J’ai toujours été aux prises avec un genre de sentiment mi-figue mi-raisin auquel certains pourront certainement s’identifier. Un genre de peur mélancolique et hyperactive me faisant craindre le fait de ne pas avoir assez de travail tout autant que le fait d’en avoir trop : le paradoxe le plus total.

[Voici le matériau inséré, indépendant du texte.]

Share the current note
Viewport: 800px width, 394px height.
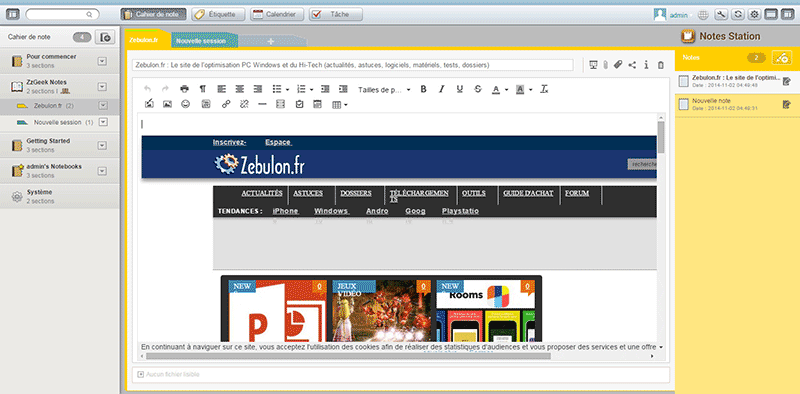pyautogui.click(x=632, y=65)
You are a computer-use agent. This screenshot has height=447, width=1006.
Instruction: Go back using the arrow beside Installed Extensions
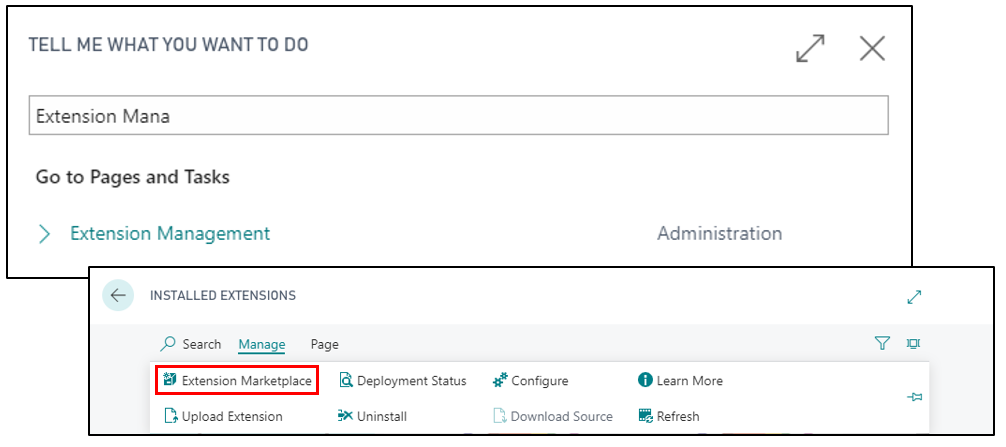pos(118,296)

L’été dernier, premier de ma vie de travailleuse autonome, je travaillais sur un gros projet, ce qui a fait en sorte que je ne perçoive pas de réelle baisse, due aux vacances ou au ralentissement estival normal. Cet été, par contre, ce n’était pas le cas. Mi-juillet, je me suis mise à me demander si mes clients m’avaient oubliée – je n’avais pas reçu de courriels ni d’appels dans les derniers 24 h, genre – et si mon entreprise allait couler, imploser, fondre, ou je ne sais pas trop quoi. Puis, j’ai parlé à un de mes clients qui m’a dit : « Lucie, profites-en pour prendre le temps, ça ne t’arrivera pas souvent ». Eh bien, cet été fut l’été où j’ai décidé d’arrêter de capoter.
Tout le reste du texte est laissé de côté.